Exercise data: Begin

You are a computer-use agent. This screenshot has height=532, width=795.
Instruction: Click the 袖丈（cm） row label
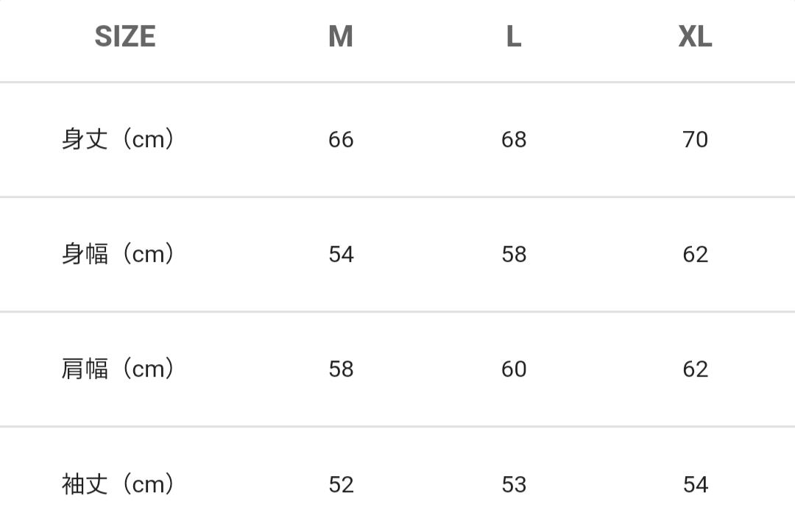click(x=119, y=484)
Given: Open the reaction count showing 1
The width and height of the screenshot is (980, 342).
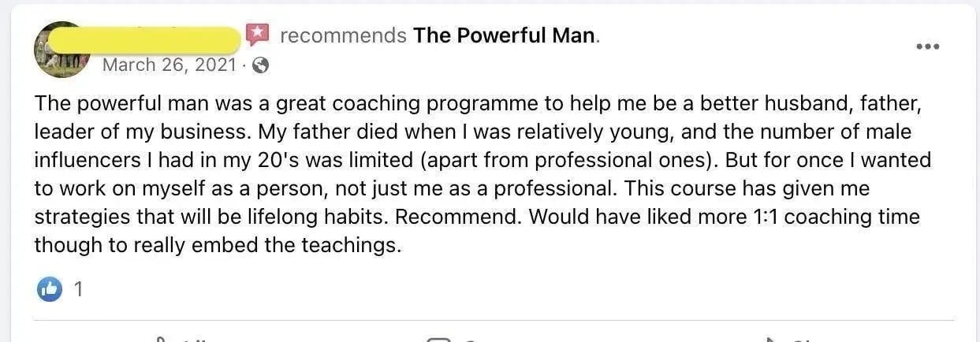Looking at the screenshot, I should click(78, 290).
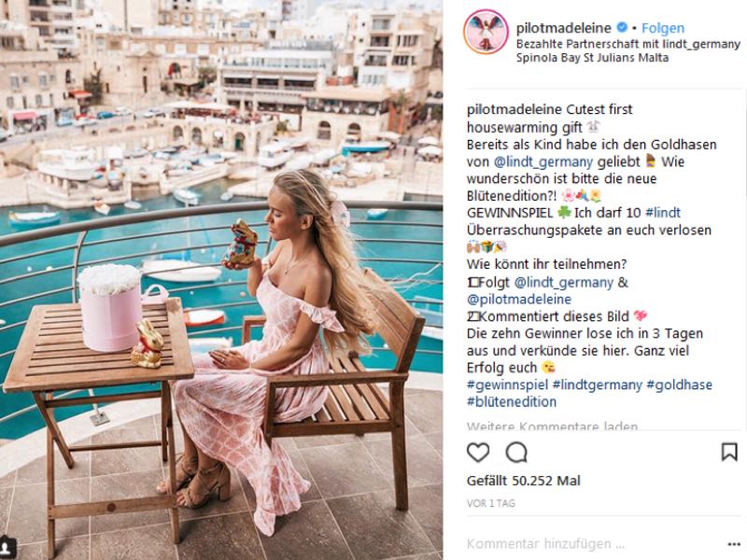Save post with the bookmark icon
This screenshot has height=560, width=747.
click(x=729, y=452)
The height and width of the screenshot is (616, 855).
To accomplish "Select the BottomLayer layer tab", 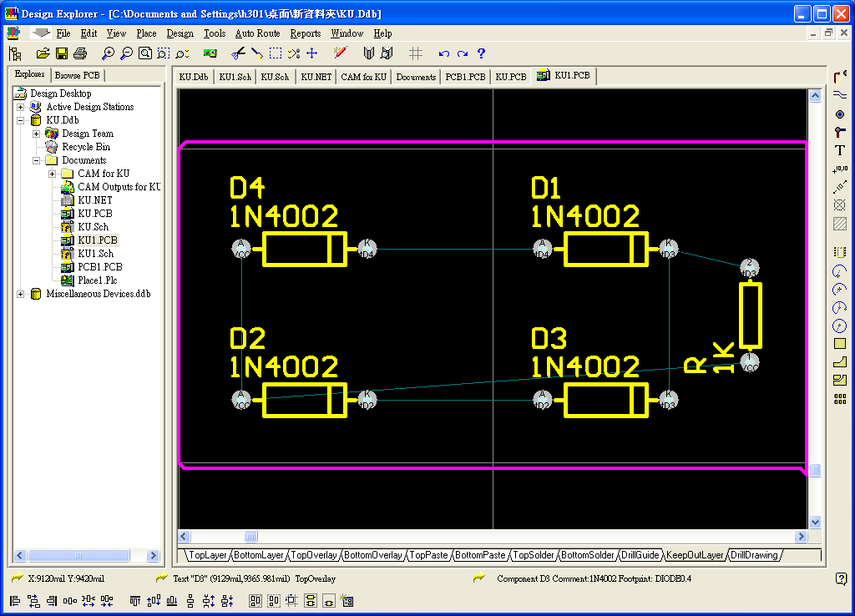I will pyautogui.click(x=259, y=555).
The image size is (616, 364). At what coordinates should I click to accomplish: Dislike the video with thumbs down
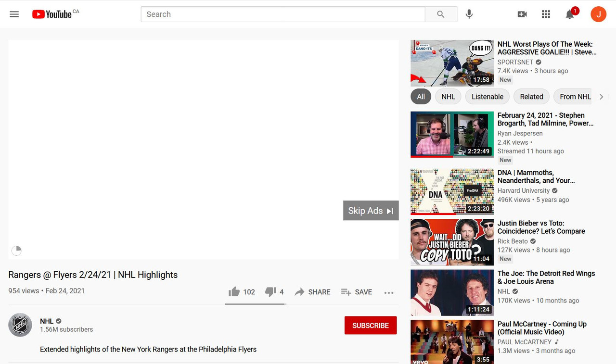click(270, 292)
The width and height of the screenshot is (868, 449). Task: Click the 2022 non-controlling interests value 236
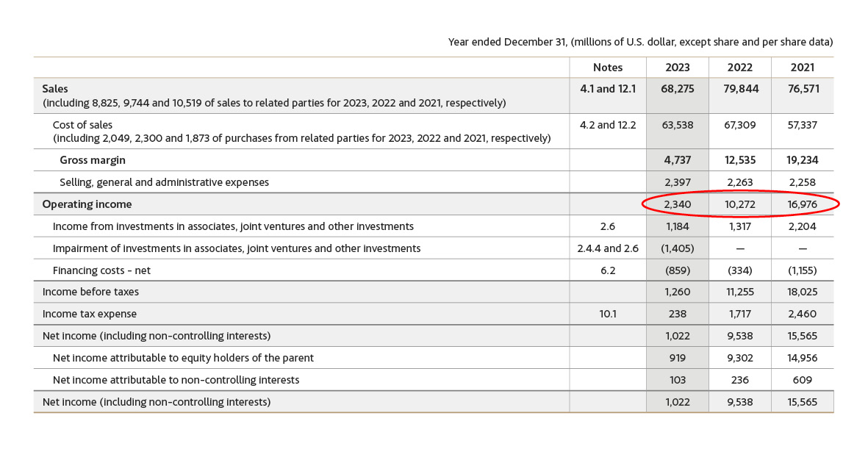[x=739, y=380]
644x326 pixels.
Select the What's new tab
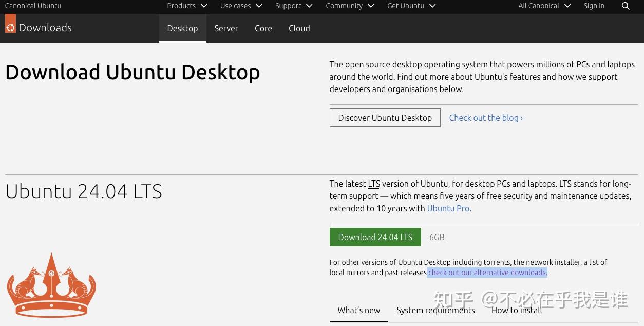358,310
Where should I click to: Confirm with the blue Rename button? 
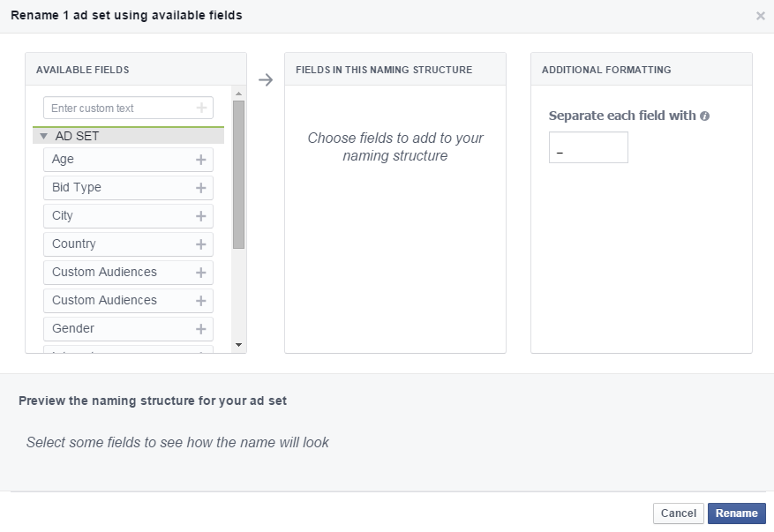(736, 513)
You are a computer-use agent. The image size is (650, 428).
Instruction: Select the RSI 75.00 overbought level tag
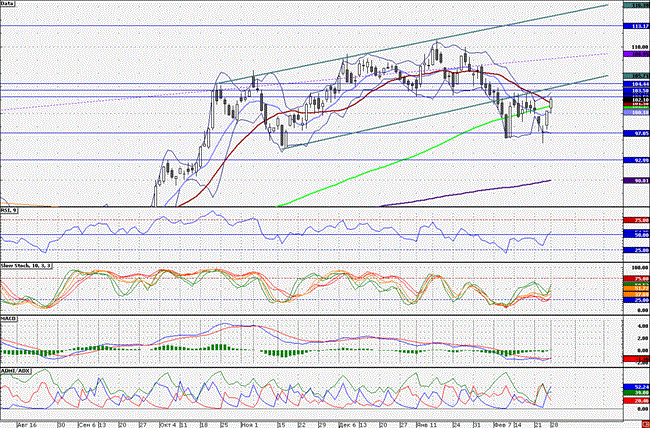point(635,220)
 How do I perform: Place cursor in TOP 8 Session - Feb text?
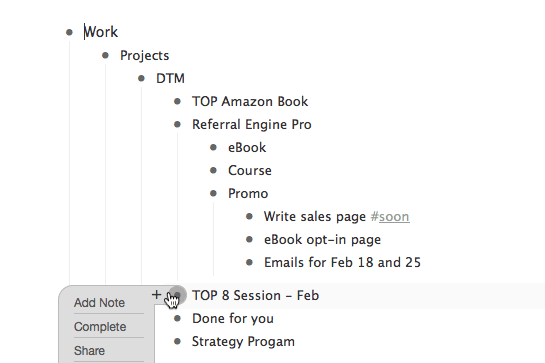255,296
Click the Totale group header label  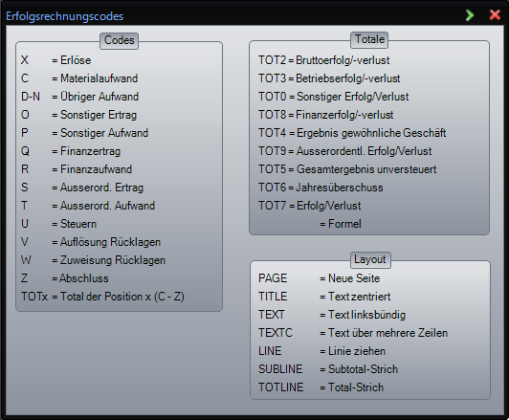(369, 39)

Exercise data: End

If a line of the data above contains "computer", copy it out.

= Reply =
You are a computer-use agent. This screenshot has height=532, width=795.
You are a computer-use agent. The image size is (650, 428).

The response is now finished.